On Wed, Jul 12, 2006 at 03:51:53PM -0400, Bob Rogers wrote:
>    From: Leopold Toetsch <[EMAIL PROTECTED]>
>    Date: Wed, 12 Jul 2006 21:15:44 +0200
> 
>    On Wed, Jul 12, 2006 at 01:27:24PM -0500, Patrick R. Michaud wrote:
>    > The perl6 compiler has a custom string type, currently called 
>    > "Perl6Str".  What's the canonically correct mechanism for creating 
>    > an object of that type?
>    > 
>    >     $P0 = new 'Perl6Str'
>    >     $P0 = new .Perl6Str
>    >     $P0 = new [ 'Perl6Str' ]
> 
>    2) only works, *if* the lib, which defines that type is already
>       loaded (via :immediate/loadlib or .loadlib), because it's
>       translated to new_p_ic, i.e. the type name is converted to
>       a type number at compile time, which speeds up run time
>       object creation.
> 
> So the type is bound to a number in the .pbc?  Isn't this dangerous for
> types that are not built in?  Couldn't this number mean something
> different if libraries happen to get loaded in a different order?
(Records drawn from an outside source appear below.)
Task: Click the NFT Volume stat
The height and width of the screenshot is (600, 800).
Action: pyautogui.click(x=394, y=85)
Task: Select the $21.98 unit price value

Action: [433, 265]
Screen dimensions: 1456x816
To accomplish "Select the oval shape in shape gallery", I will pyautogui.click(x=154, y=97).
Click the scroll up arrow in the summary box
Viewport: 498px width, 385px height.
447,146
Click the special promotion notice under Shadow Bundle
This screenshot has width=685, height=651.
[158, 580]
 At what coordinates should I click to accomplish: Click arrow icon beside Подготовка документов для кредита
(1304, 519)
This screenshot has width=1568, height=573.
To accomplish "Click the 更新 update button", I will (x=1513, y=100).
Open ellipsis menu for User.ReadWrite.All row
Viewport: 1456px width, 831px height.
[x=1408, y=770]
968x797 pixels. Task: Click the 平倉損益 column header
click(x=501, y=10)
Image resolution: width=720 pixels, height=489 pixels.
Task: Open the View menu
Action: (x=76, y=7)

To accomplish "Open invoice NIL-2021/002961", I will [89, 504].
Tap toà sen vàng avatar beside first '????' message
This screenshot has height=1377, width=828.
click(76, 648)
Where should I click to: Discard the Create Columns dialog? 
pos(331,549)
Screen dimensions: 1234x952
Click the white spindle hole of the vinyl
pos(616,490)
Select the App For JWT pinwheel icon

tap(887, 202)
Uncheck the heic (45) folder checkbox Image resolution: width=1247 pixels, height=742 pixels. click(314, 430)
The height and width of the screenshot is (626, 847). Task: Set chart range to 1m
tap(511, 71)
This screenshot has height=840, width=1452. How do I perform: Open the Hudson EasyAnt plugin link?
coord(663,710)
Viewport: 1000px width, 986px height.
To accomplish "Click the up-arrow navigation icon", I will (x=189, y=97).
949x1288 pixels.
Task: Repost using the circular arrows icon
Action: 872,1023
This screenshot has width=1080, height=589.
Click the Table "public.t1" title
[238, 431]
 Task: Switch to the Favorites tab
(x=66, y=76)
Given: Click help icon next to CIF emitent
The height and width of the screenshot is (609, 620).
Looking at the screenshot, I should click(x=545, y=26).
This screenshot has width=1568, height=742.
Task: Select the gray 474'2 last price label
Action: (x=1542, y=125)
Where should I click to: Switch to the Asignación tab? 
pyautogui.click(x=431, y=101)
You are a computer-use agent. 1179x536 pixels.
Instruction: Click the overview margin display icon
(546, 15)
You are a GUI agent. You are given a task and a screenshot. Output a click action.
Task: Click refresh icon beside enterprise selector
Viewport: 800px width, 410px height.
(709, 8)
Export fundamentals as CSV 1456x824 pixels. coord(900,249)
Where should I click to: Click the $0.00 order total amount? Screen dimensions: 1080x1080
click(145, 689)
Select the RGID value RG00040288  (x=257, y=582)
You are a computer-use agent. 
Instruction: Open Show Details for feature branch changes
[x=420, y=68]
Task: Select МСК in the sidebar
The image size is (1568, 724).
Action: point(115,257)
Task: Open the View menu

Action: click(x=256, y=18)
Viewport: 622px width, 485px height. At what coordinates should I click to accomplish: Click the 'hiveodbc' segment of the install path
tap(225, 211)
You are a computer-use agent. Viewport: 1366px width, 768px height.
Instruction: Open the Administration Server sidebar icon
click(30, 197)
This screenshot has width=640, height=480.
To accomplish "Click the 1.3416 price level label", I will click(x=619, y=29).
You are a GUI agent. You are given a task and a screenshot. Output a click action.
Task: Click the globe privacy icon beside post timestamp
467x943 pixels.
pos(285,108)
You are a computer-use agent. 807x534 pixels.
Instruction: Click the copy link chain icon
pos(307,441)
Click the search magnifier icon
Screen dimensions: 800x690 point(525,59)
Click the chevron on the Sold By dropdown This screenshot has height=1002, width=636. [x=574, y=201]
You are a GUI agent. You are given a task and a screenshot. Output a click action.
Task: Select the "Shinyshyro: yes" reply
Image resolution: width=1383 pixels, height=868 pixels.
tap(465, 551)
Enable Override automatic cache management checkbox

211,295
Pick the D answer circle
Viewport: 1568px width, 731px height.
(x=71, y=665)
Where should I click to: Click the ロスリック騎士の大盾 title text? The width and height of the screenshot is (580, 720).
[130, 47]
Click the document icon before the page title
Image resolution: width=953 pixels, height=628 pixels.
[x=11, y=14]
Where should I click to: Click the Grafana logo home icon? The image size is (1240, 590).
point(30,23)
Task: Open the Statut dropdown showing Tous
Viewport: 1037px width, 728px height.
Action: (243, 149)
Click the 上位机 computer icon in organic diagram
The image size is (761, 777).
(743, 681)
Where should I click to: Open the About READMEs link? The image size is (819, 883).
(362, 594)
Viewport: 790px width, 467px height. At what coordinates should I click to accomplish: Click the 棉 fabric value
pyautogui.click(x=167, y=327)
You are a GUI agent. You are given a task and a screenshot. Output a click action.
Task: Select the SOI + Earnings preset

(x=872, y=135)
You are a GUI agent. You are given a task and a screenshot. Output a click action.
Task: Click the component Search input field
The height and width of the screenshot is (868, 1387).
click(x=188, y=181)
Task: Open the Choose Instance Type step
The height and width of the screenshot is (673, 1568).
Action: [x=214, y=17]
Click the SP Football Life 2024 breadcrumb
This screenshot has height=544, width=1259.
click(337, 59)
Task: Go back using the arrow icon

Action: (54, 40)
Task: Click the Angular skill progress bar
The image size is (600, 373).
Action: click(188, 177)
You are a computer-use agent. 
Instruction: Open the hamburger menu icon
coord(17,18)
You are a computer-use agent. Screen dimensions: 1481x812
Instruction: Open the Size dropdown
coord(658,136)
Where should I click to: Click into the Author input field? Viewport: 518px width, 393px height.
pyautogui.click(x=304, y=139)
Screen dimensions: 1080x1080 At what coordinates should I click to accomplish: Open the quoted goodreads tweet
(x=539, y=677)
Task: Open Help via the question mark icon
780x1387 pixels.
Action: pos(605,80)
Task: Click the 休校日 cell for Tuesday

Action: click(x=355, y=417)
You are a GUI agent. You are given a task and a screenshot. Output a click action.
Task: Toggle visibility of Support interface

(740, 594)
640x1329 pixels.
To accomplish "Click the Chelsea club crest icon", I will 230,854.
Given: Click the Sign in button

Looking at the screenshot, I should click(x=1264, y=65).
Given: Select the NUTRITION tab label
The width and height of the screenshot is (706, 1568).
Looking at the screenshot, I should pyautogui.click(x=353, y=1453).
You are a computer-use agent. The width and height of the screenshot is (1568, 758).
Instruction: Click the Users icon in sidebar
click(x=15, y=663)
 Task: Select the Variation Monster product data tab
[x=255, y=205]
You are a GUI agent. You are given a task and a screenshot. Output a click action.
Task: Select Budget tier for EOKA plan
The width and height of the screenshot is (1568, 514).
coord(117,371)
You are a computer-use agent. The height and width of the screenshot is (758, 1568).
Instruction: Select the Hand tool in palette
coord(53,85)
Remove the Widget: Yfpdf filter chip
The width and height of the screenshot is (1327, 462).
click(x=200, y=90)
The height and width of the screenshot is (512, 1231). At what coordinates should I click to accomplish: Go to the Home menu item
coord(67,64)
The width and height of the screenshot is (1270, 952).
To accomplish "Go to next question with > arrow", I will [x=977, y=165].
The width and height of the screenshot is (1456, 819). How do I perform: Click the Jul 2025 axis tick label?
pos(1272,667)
IIUC, the type is bound to a number in the .pbc only for the second 
form (.Perl6Str).  And yes, it is dangerous for the non-built-in types, 
which is why I think the note in DEPRECATED.pod is likewise dangerous:

    =item Class name IDs
    ... will require a dot in front
      $P0 = new Integer               => $P0 = new .Integer

AFAICT, the only safe form for the non-builtin types is to use
a string, a key, or the separate find_type lookup...which is what
prompted my original question in this thread about which form 
is canonically (and operationally) correct.